Commentary: Colt Summit timber sale based on false assumptions
Ecologist and former hunting guide George Wuerthner has a new piece on the Lolo National Forest’s Colt Summit Timber Sale over at The Wildlife News. Below is a snip, but make sure to give the entire article it a read. We’ve also debated the substantive issues related to this timber sale numerous times on this site.
The Colt Summit timber sale on the Seeley Lake Ranger District is the first logging proposal on the Lolo National Forest to be challenged in five years. It has become symbolic of a bigger fight over logging in the Northern Rockies. It is the proverbial line in the sand.
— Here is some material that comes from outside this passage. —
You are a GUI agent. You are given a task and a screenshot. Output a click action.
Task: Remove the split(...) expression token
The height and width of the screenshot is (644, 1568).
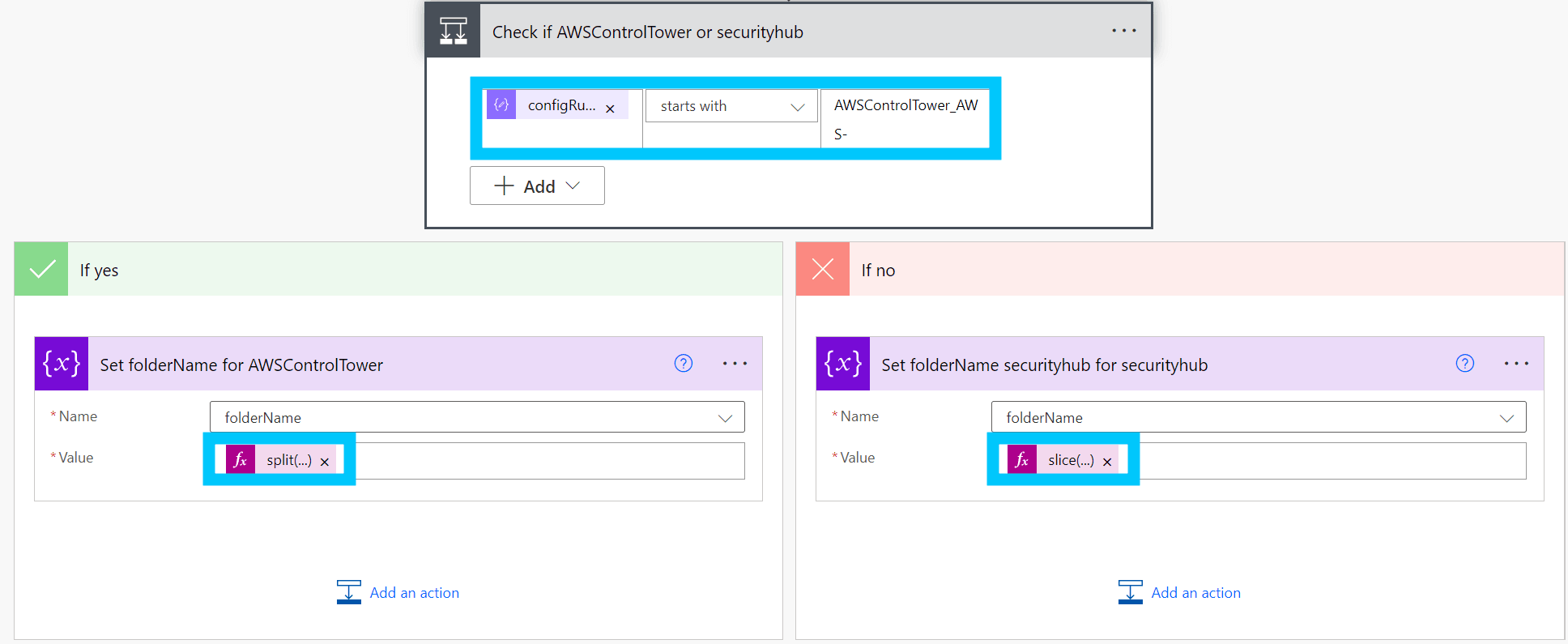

It is actually typical of the may timber sales now being promoted by the Forest Service based on flawed assumptions about fire ecology and exaggerated public benefits, so in a sense is worthy of scrutiny since it is representative of what environmentalists around the West are encountering these days.
The Colt Summit Timber sale is being challenged by the Friends of the Wild Swan, Native Ecosystems Council, Alliance for the Wild Rockies, and Mountain Ecosystems Defense Council. They have filed a law suit to stop the timber sale arguing that the logging may jeopardize endangered grizzly bear, lynx and bull trout. Also, Wildwest Institute filed a brief in support of the plaintiffs (they are members of the Lolo Restoration committee).
Wuerthner also recently got some new pictures of the Colt Summit timber sale area from the air. You can also take a Google Earth tour here. As anyone can clearly see from the aerial images, the surrounding area (including the portions of the Lolo National Forest and private lands) have already been heavily logged and roaded, significantly compromising critical habitat for lynx, grizzly bears, bull trout and other critters. In fact, these images makes it pretty clear that the Colt Summit project area is smack dab in the middle of one of the only wildlife corridors in that part of the valley. Really, most of the valley has been clearcut, logged and roaded from the border of the Mission Mountain Wilderness on the west to the Bob Marshal Wilderness on the east. Yet, despite tremendous fragmentation of the landscape, The Wilderness Society, Montana Wilderness Association, National Wildlife Federation, Yaak Valley Forest Council and others joined up with the Montana Wood Products Association and Montana Logging Association to file a brief in support of more logging in the area.